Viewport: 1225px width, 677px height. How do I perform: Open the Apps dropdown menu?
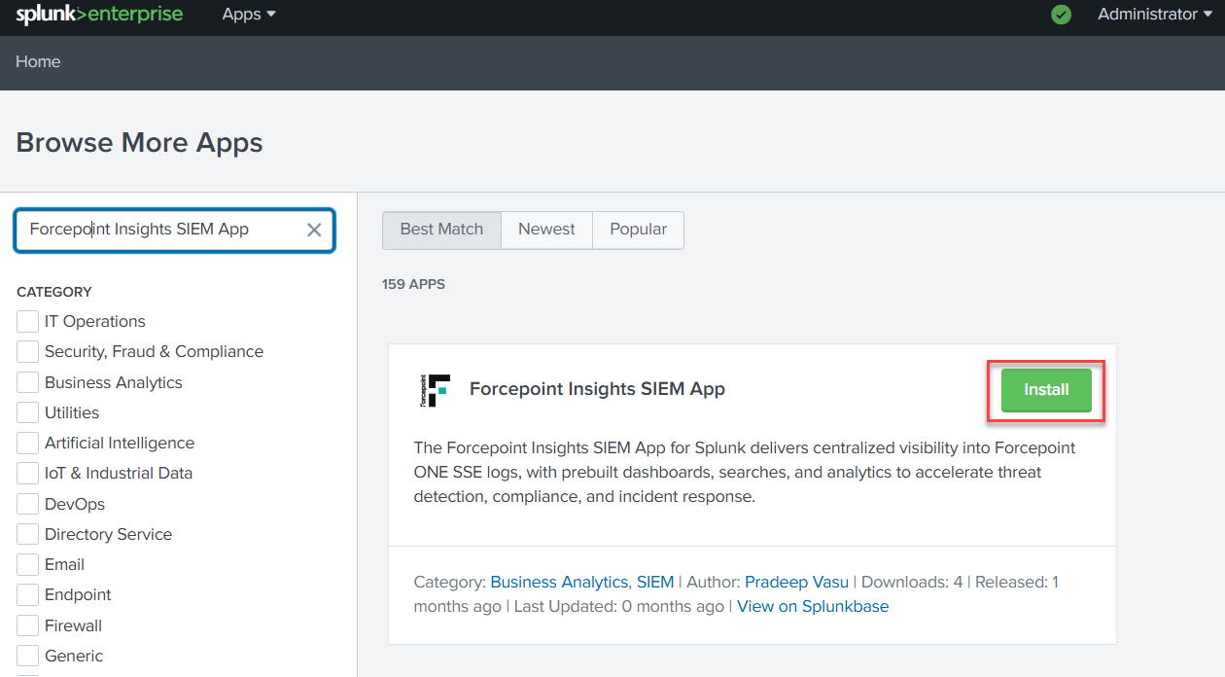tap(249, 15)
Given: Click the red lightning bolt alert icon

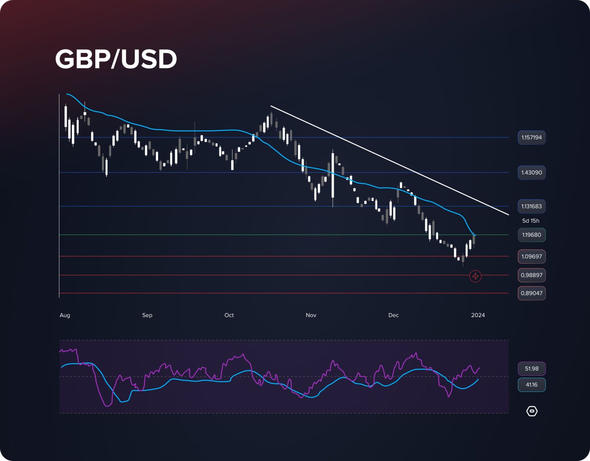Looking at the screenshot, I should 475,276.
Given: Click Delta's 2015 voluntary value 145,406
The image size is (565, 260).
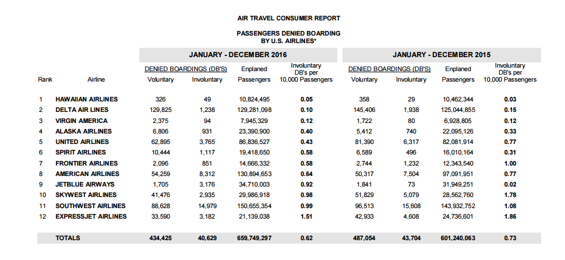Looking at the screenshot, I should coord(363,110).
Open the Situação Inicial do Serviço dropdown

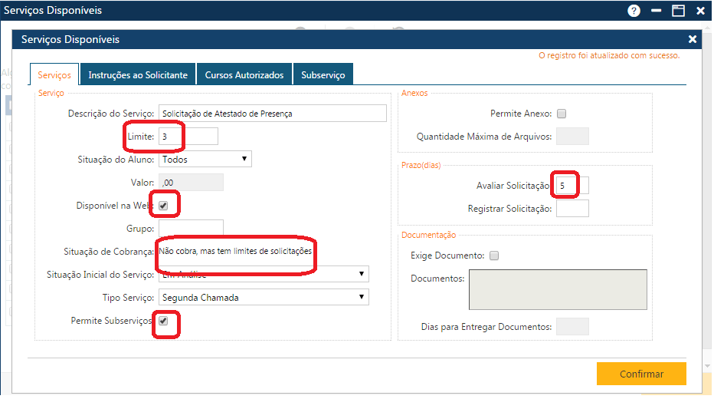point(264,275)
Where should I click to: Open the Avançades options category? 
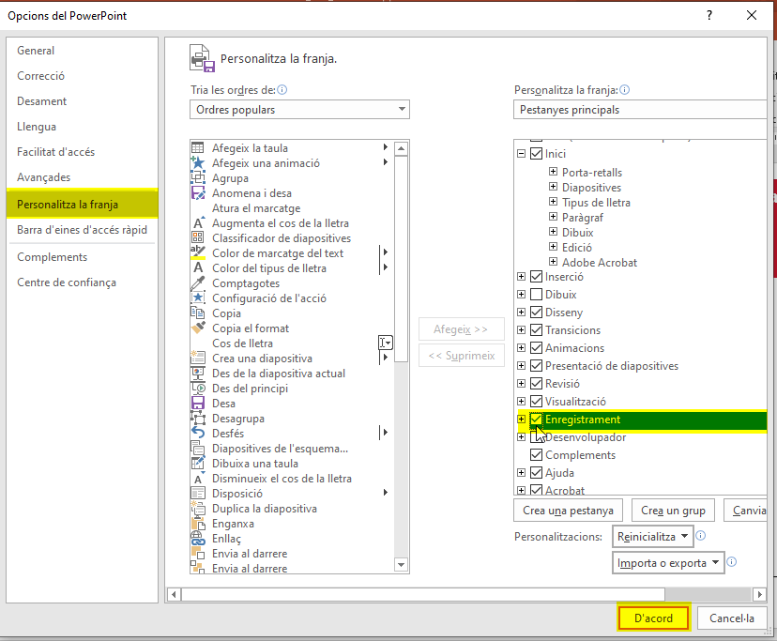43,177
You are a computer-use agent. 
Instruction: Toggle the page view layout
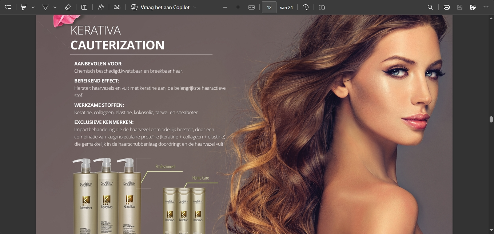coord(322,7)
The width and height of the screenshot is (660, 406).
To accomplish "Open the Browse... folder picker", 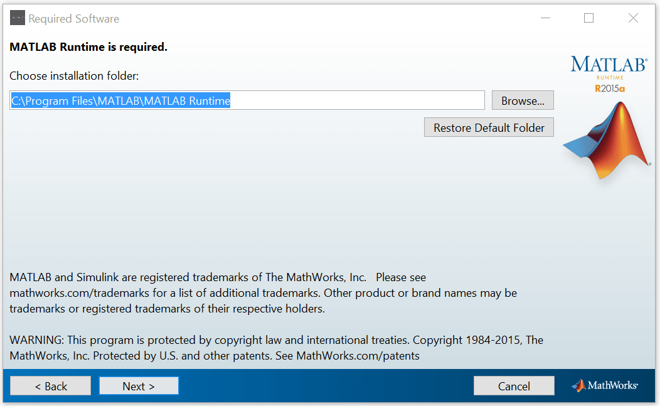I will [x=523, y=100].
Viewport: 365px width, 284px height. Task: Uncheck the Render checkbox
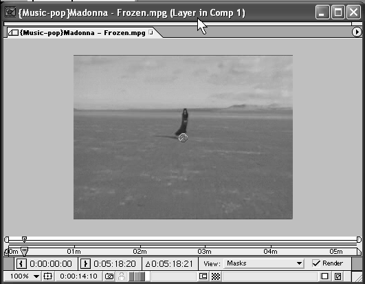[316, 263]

### EXERCISE
Here the job is to quote the lines from the one with "Viewport: 365px width, 284px" through the end of the material, both included, exactly; please skip the pictures.

### SOLUTION TO THIS EXERCISE
Viewport: 365px width, 284px height. Task: Uncheck the Render checkbox
[316, 263]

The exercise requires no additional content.